Given the recent stress, I wanted comfort food that wouldn’t make a mess of my kitchen. Salisbury steak is not only easy to make, but cheap and can be done entirely in one skillet (if your skillet is deep enough). Roasted vegetable and potato sides can be done in one pan, so if you’re careful, you should be able to keep prep dishes to a minimum while making something worth relaxing into.

Start with a pound of ground beef. This makes four quarter-pound “steaks” (yes, I struggle calling this steak, but I will persevere). If you’re cooking for more, this recipe from The Suburban Soapbox is pretty easy to multiply.

Combine this with some bread crumbs, a little tomato paste, worcestershire sauce, onion powder, ground mustard, salt and pepper. Wash your hands or put on some gloves (preferably both) and mix this until it’s well combined, but not more. Overmixing ground meat can cause tough, rubbery patties for burgers and other dishes, so be gentle.

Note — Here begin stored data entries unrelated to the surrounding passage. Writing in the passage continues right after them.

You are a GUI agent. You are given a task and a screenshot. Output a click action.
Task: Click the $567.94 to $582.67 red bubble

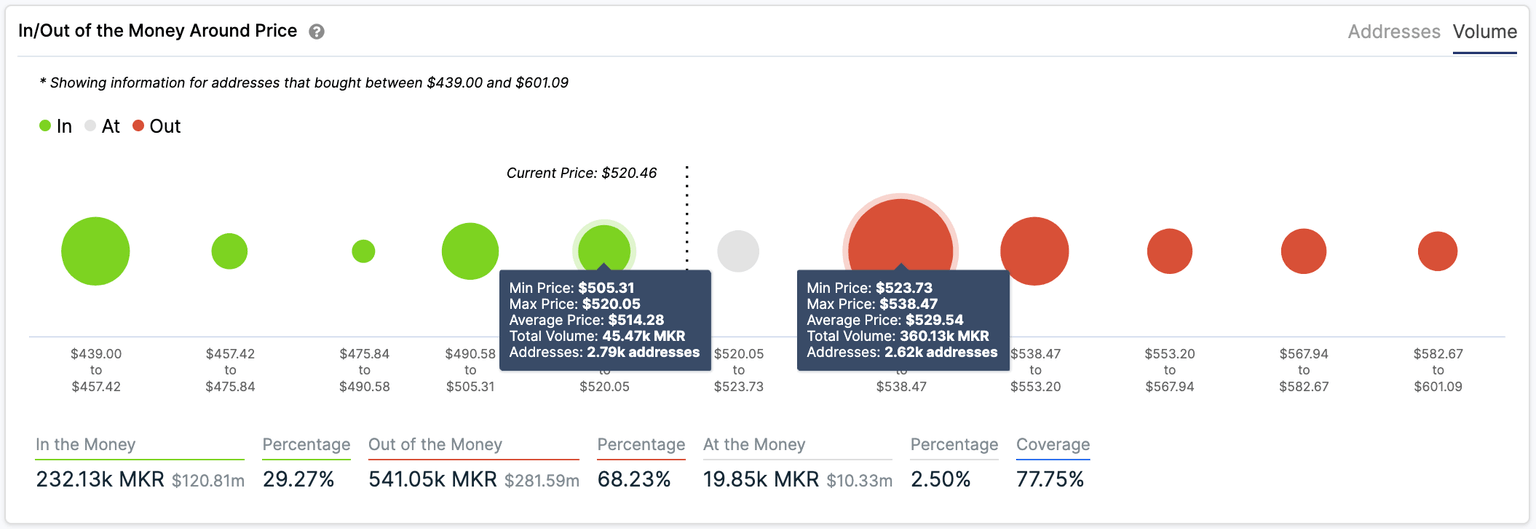[1304, 251]
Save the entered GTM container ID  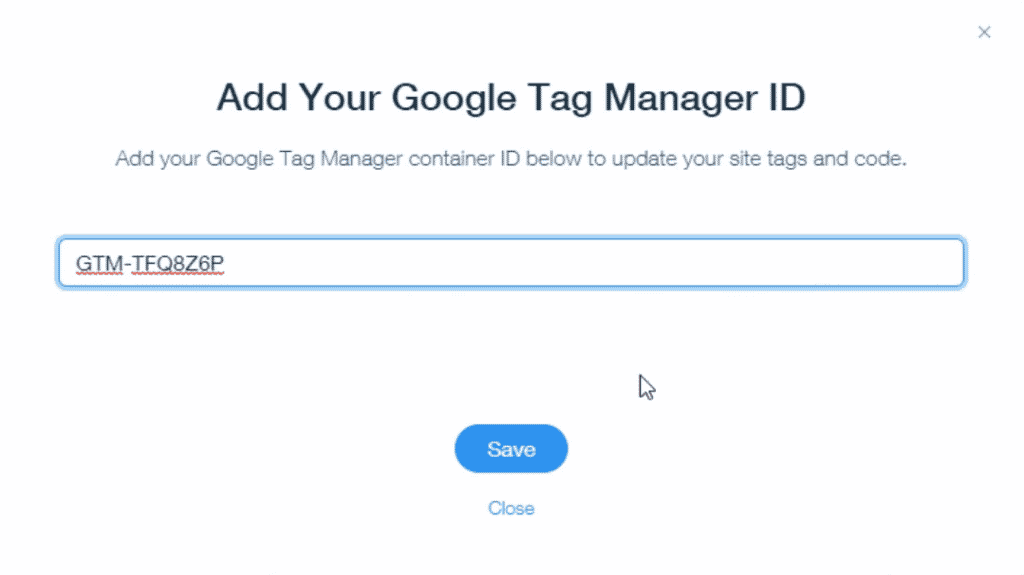coord(511,449)
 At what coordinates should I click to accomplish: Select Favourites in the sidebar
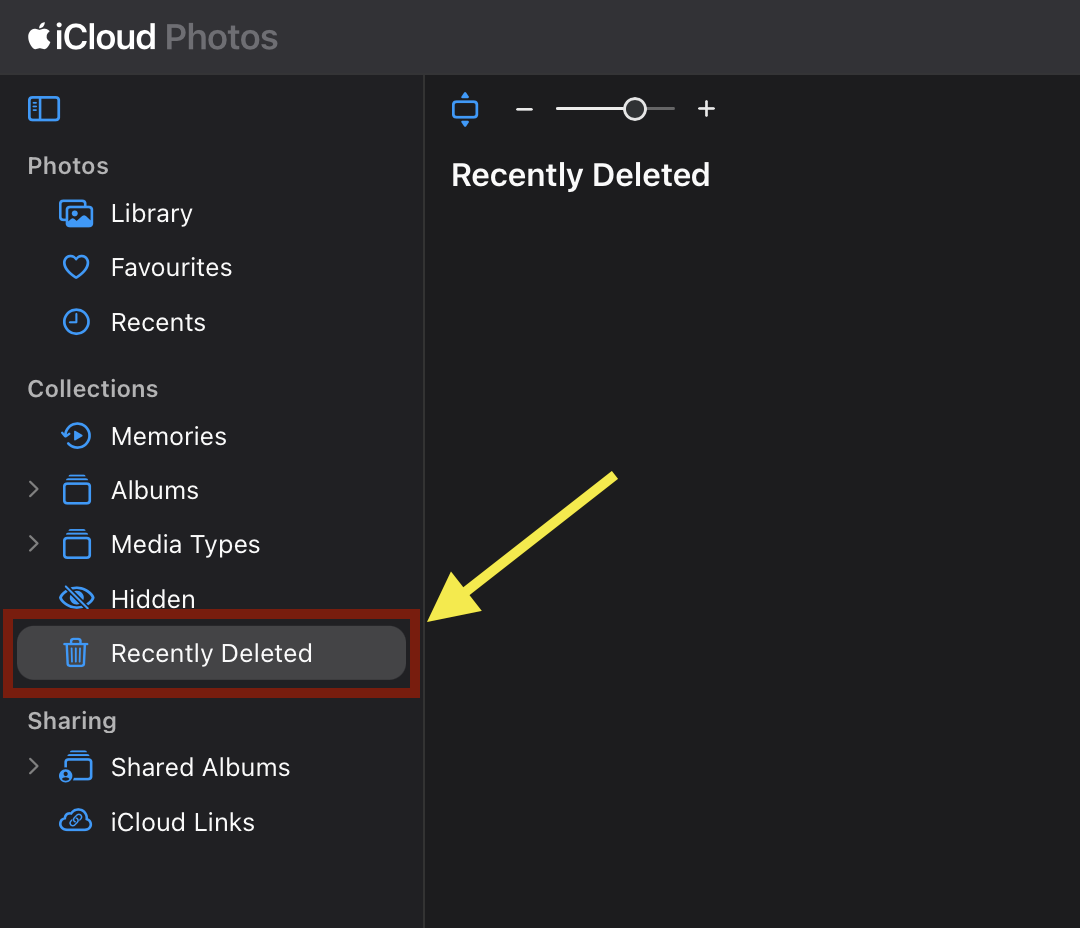[171, 268]
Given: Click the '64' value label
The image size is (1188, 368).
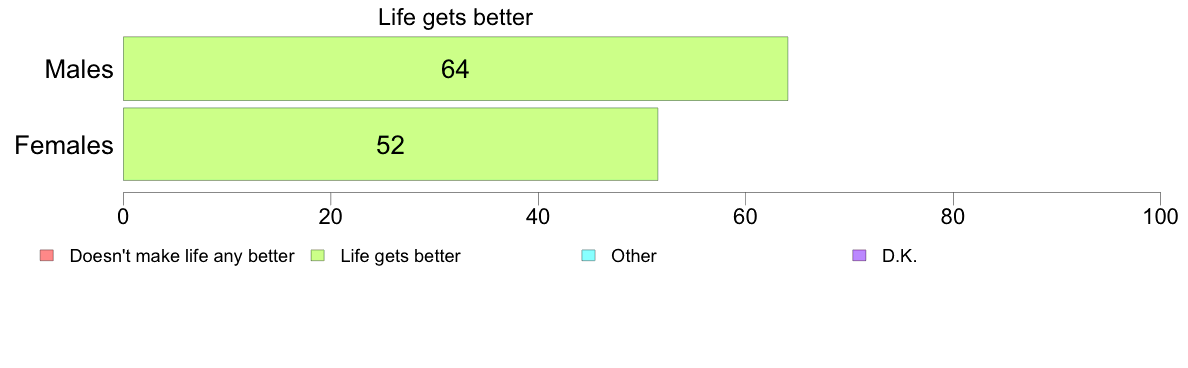Looking at the screenshot, I should pos(455,70).
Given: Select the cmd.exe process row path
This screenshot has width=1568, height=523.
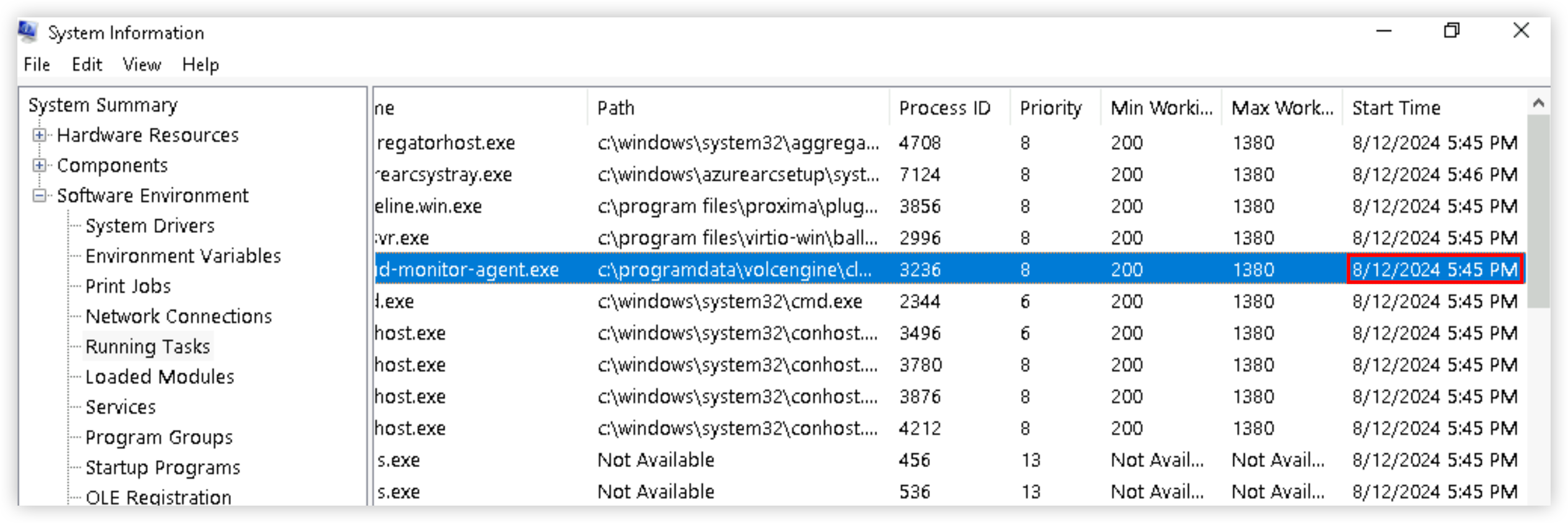Looking at the screenshot, I should click(x=729, y=301).
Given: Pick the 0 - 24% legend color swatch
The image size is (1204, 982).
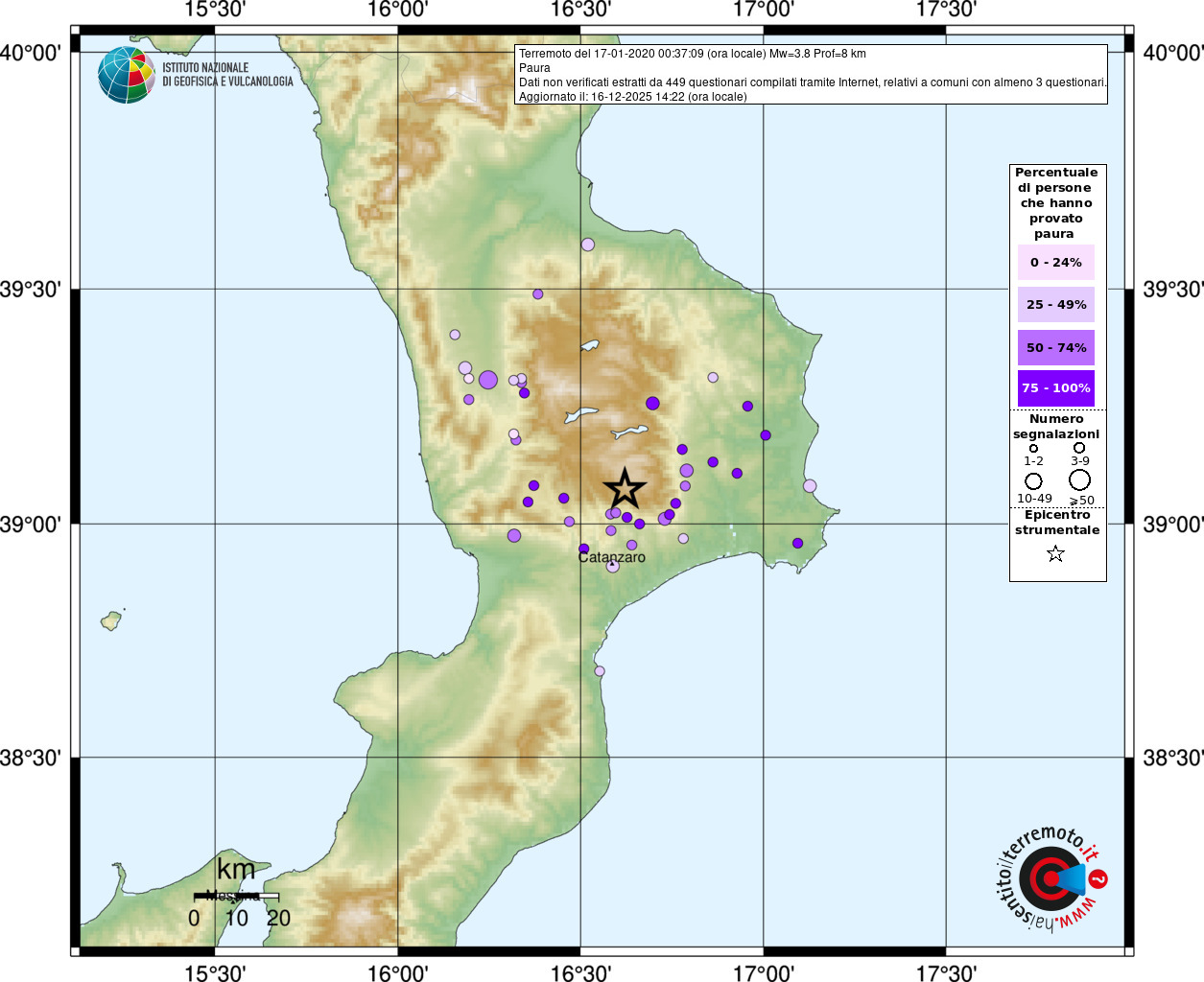Looking at the screenshot, I should click(x=1055, y=262).
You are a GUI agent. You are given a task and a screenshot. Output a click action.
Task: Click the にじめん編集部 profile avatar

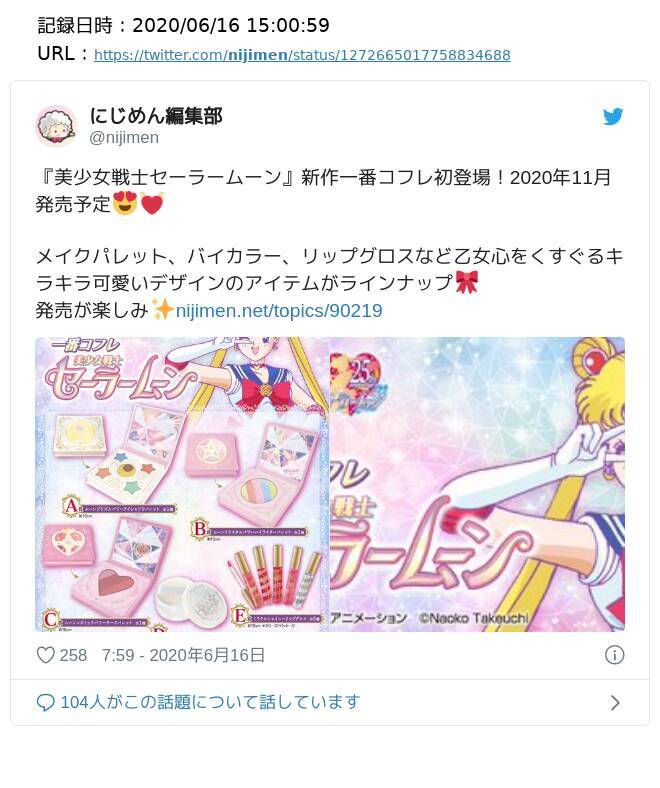[x=56, y=126]
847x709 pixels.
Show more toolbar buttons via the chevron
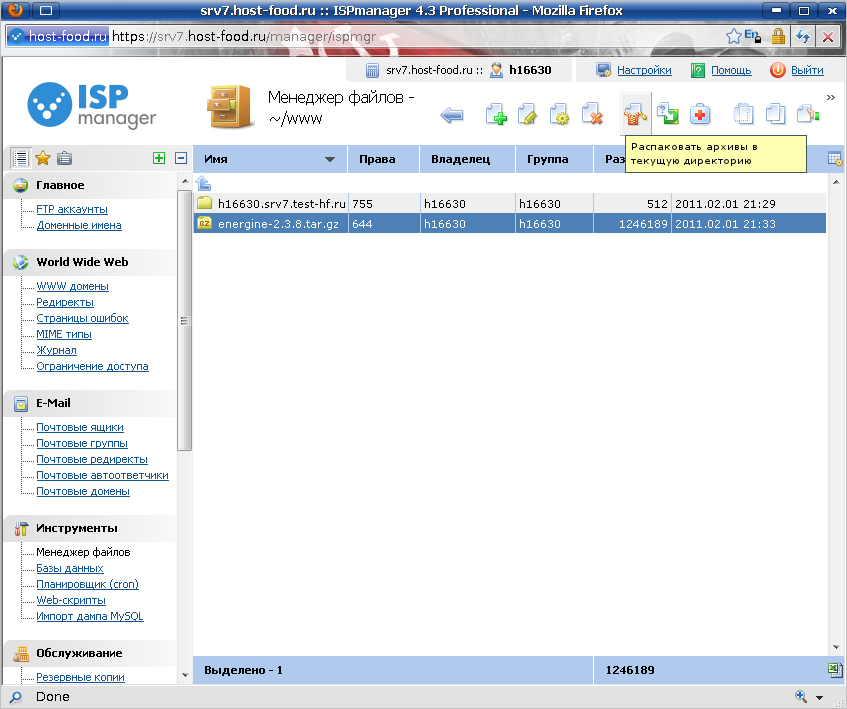point(830,97)
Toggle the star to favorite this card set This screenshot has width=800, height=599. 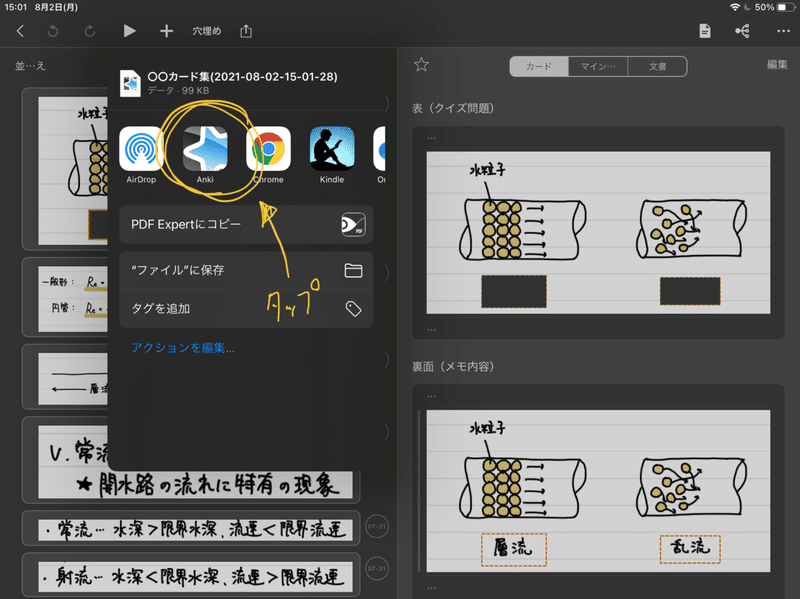pyautogui.click(x=420, y=64)
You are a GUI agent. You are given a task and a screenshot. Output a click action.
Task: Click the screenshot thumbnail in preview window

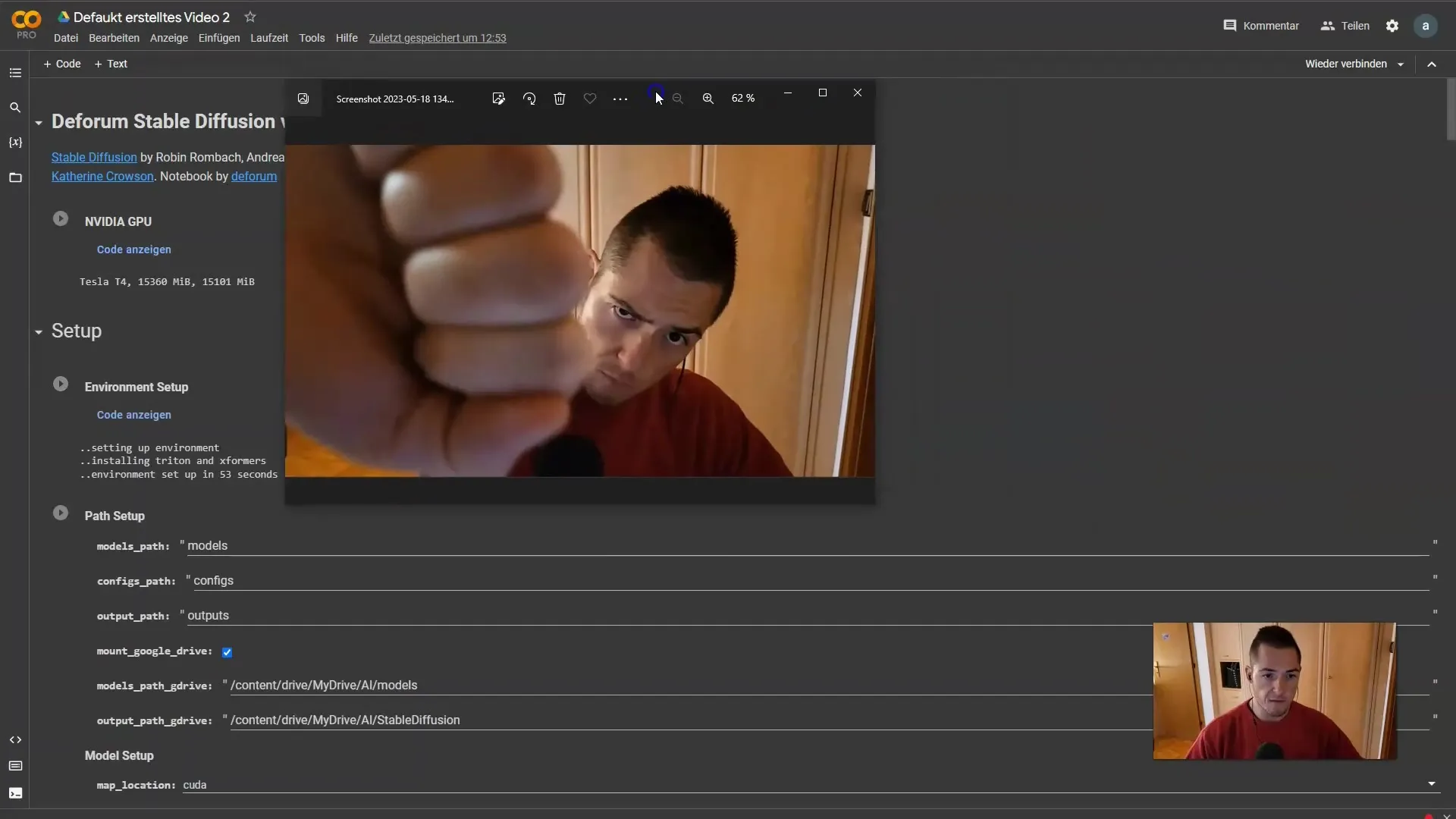tap(302, 98)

Set these aside unless your’re really fast at chopping onions and mushrooms (unless you bought your mushrooms pre-chopped like I did — what? They were on sale!).

Chop your onions and get your mushrooms prepped before putting the meat in the skillet to brown. They’ll only be in there until they’re brown on the outsides — three to four minutes — because once they’re back in the gravy later, they’ll continue to cook.

Once they’re brown, take them out, put them on a plate and set aside. Tell the dog that no, he can’t have them. Set them a little further aside.

Throw in your diced onion to cook until they’re translucent, then add your mushrooms. I added more mushrooms than the 4 oz. the recipe called for because this is my kitchen, my food and I love mushrooms like a Hobbit.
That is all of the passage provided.